We are almost to the halfway point of this deployment.  Yay!  But also Boo!  I am reaching that point where I no longer just miss Chris, but I feel like a whole entire piece of me is missing.  I lay in bed and wonder when it will be full again and when I wake up on the weekends I miss our morning cuddles as a family.  It's been 3 months since I've had that and it'll be 4 more before I have it again.  Typing it out like that makes me think of running a race...well, walking it actually, cause we all know I don't run.  We're too far in to give up and just head to Denny's for breakfast, but the finish line is just so far away that I wanna go sit on that wall over there and wait for a ride.

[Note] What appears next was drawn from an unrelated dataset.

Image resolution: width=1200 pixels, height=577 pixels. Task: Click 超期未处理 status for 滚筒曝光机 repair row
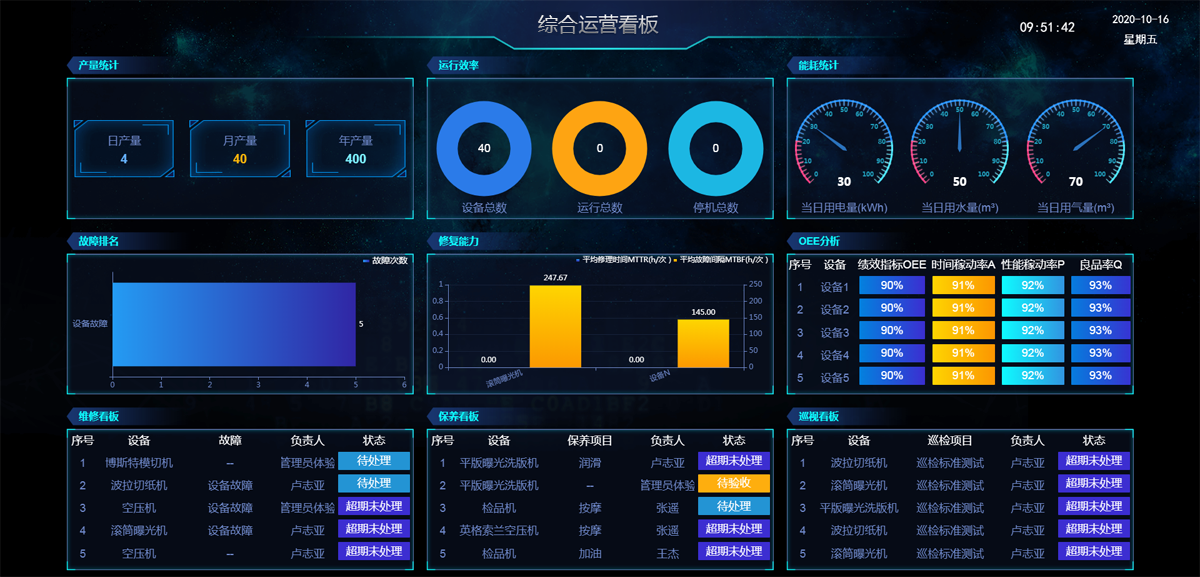tap(373, 529)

To say that I miss Chris is so inadequate, but I cannot formulate the words to express just how deeply it goes.  I am at the point where I'm gonna have to have an ugly cry before I can get better, but the tears just aren't falling hard enough.  I know my other military friends know how I feel.

I have a ton of wonderful things in my life right now, fun things, exciting things, fabulous things.  But I can't enjoy them completely until I have the ugly cry.  I feel blah.  Despite a huge announcement that is coming on Friday, a trip home in July, having family living locally for the first time our entire marriage, beautiful summer weather, a sweet little girl, and so many other things I can't even name them all, yet here I sit on my wall.

I guess I'm gonna have to go sit in his car, look at pictures, and listen to his music so that I can get off this stinking wall and finish our race.

Comments

Amanda said…
My heart breaks for you, Katrina. (((hugs)))
Anonymous said…
i feel the same way! if only it were over now. this month is just dragging by though. hopefully once we get into the swing of summer things will pick up :)
Tammy said…
I wanna give you a great big hug girlfriend! Hang in there! Easier said than done, I know.
Bonnie said…
Deployments blow. I hate them. Everything you said, it's exactly how I feel. I just feel like "I miss you" is just empty... there are no words that describe how lost I feel without my husband. Well, in a few weeks we can get together and have a VERY ugly cry. I'm due for one very soon.